## Data

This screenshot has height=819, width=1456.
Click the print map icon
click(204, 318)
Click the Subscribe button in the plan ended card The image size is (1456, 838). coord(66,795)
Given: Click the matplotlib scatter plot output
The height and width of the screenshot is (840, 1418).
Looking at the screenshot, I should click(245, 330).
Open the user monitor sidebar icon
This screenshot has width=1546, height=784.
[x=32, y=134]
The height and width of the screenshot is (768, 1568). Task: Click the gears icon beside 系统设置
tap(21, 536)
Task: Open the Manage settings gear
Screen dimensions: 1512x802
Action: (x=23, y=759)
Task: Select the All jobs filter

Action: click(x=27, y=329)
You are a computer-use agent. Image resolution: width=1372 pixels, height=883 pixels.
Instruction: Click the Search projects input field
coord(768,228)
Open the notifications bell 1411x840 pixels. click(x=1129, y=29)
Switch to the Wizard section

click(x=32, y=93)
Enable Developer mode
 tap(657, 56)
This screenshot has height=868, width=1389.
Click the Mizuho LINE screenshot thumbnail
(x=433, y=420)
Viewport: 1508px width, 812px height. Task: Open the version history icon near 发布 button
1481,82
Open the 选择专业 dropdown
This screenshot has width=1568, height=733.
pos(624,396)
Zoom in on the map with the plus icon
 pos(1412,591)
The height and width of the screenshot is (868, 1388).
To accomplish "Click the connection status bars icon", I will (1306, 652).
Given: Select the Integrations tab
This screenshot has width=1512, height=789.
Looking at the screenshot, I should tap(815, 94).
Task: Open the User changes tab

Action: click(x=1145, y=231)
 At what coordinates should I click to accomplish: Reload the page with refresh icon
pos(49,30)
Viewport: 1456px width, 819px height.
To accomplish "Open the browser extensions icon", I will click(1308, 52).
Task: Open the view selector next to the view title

## Exercise instructions
Starting at the line with "Task: Select the All jobs filter", restate every line word for word through the end of the listing above.

## Answer box
Task: Select the All jobs filter

Action: click(x=27, y=329)
You are a computer-use agent. Image resolution: width=1372 pixels, height=883 pixels.
Instruction: Click the Search projects input field
coord(768,228)
Open the notifications bell 1411x840 pixels. click(x=1129, y=29)
Switch to the Wizard section

click(x=32, y=93)
Enable Developer mode
 tap(657, 56)
This screenshot has height=868, width=1389.
Click the Mizuho LINE screenshot thumbnail
(x=433, y=420)
Viewport: 1508px width, 812px height. Task: Open the version history icon near 发布 button
1481,82
Open the 选择专业 dropdown
This screenshot has width=1568, height=733.
pos(624,396)
Zoom in on the map with the plus icon
 pos(1412,591)
The height and width of the screenshot is (868, 1388).
To accomplish "Click the connection status bars icon", I will (1306, 652).
Given: Select the Integrations tab
This screenshot has width=1512, height=789.
Looking at the screenshot, I should tap(815, 94).
Task: Open the User changes tab

Action: click(x=1145, y=231)
 At what coordinates should I click to accomplish: Reload the page with refresh icon
pos(49,30)
Viewport: 1456px width, 819px height.
To accomplish "Open the browser extensions icon", I will click(1308, 52).
Task: Open the view selector next to the view title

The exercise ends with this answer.